◆ **AUSZUG**
◆ ◆ ◆ ◆

Verifikation bzw. Verifizierung (lat. veritas – Wahrheit) steht in der Philosophie, insbesondere in der Wissenschaftsphilosophie, für einen Prozess, in dem die Wahrheit einer Aussage bestätigt wird.
Die wissenschaftstheoretischen Richtungen des Empirismus und
Positivismus halten solche Nachweise für führbar und erforderlich. Beim Empirismus gelten allein jene Sätze als sinnvoll, welche etwas ausdrücken, dessen Wahrheit sich empirisch verifizieren lässt (siehe: Verifikationismus). Und der Positivismus fordert dazu auf, sich mit empirisch verifizierbaren Tatsachen zu begnügen und jede metaphysische Spekulation zu unterlassen.
Einen herben Rückschlag erlebte die Idee der wissenschaftlichen Verifikation durch den Falsifikationismus Karl Poppers. Der Falsifikationismus geht davon aus, dass Hypothesen oder Aussagen nie letztgültig verifiziert bzw. bewiesen, sondern immer nur falsifiziert bzw. widerlegt werden können und bringt gute Argumente für seine Auffassung hervor.

◆ ◆ ◆ ◆

◆ **BEREITGESTELLTE DATEN**
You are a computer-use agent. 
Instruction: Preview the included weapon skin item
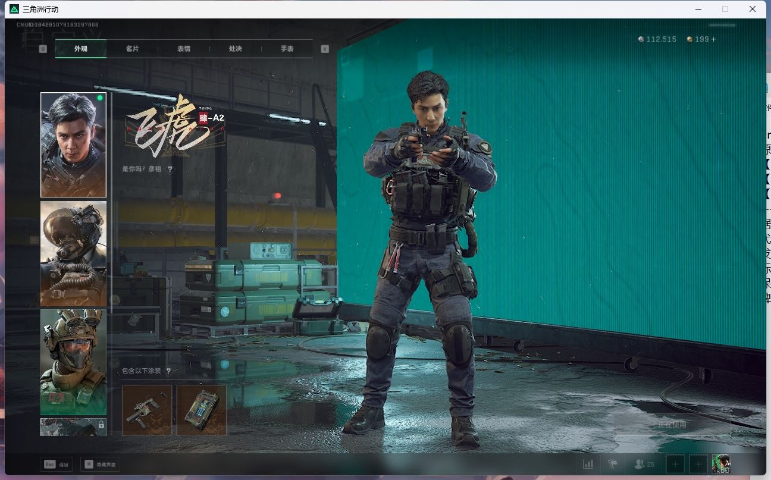(147, 410)
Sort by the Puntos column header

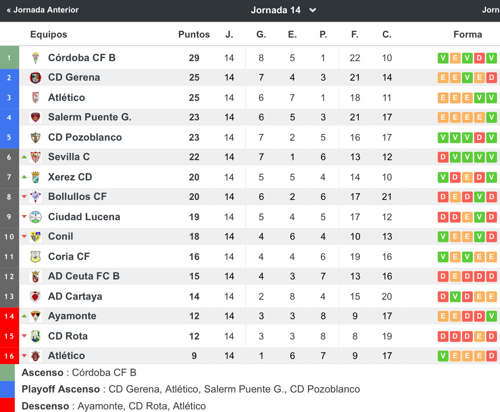tap(194, 34)
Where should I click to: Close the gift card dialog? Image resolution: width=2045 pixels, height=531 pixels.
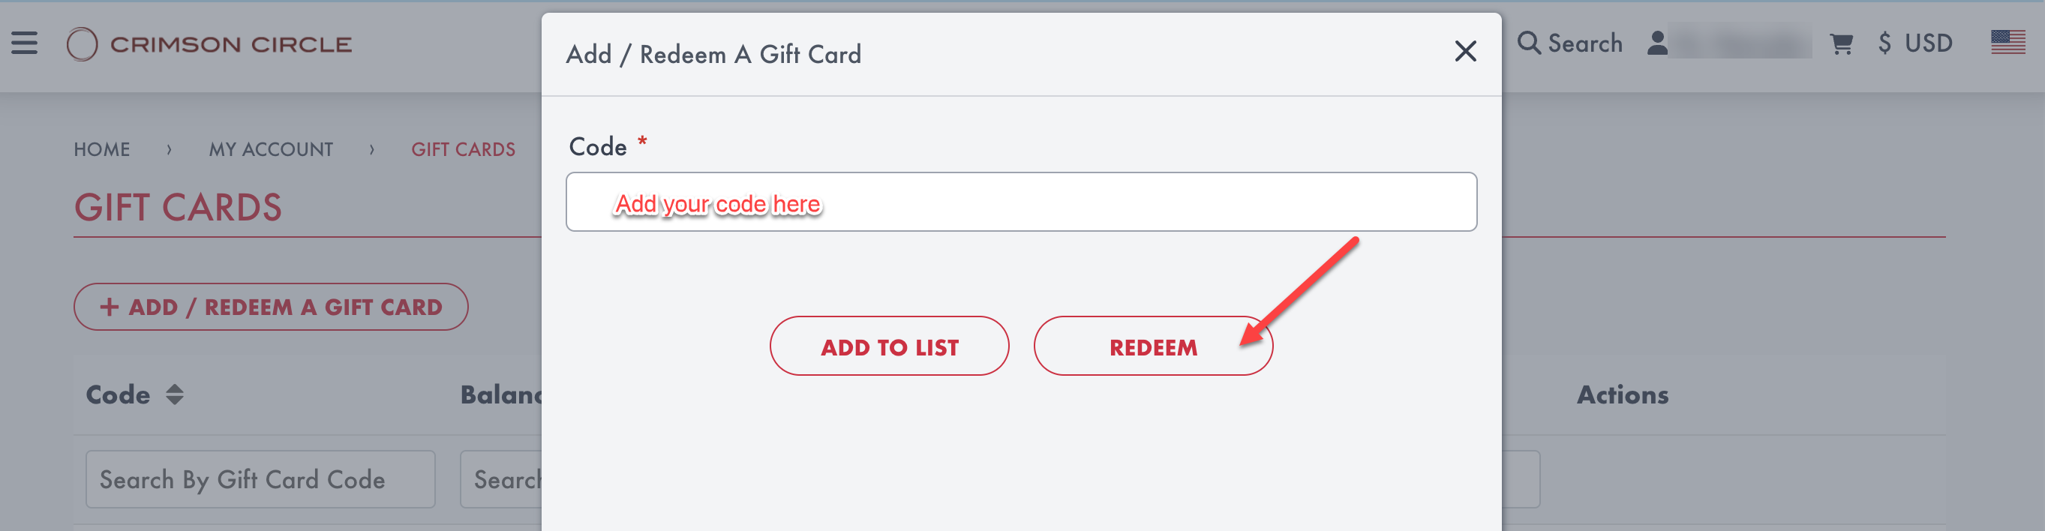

◆ ◆ ◆ ◆

◆ **AUFGABE A**
Welche Denkrichtung brachte der Idee der wissenschaftlichen Verifikation laut dem Auszug zur Verifikation einen herben Rückschlag?
◆ **AUFGABE B**
Führe den Auszug zur Verifikation in der Wissenschaftsphilosophie im Anschluss an seinen letzten Satz weiter.

◆ **ANTWORT A**
Der Falsifikationismus Karl Poppers.

◆ **ANTWORT B**
Die Erkenntnistheorie untersucht, ob, und wenn ja, unter welchen Kriterien eine Hypothese für verifiziert gelten kann. Dabei werden verschiedene Formen der Verifikation in Erwägung gezogen, wie etwa das Heranziehen einer fachkundigen und unabhängigen Instanz. Authentischer als die Berufung auf Dritte ist natürlich die selbstständige Verifikation durch einen logischen Beweis. Ein logischer Beweis ist eine Reihe von einer oder mehreren Schlussfolgerungen, an deren Ende - gegeben die Prämissen sind wahr - eine Verifikation in Form einer ebenfalls wahren Konklusion steht.
Es sind vor allem die Mathematik und die Logik, die auf logische Beweisführungen zurückgreifen. Im Gegensatz zu diesen deduktiv arbeitenden Wissenschaften arbeiten bspw. die Naturwissenschaften weitestgehend induktiv und verifizieren wenn durch empirische Beweise. Dabei geraten sie in die Verstrickungen des Induktionsproblems, aber dazu später mehr. Erst mal ein einfaches Beispiel für einen empirischen Beweis: Jemand behauptet, ein bestimmter Tisch sei drei Meter lang. Diesen Satz vermag er zu verifizieren, indem er einen Meterstab herausholt und nachmisst. Er zeigt, dass der Tisch tatsächlich drei Meter lang ist und erbringt somit einen empirischen Beweis für die Wahrheit seiner Aussage.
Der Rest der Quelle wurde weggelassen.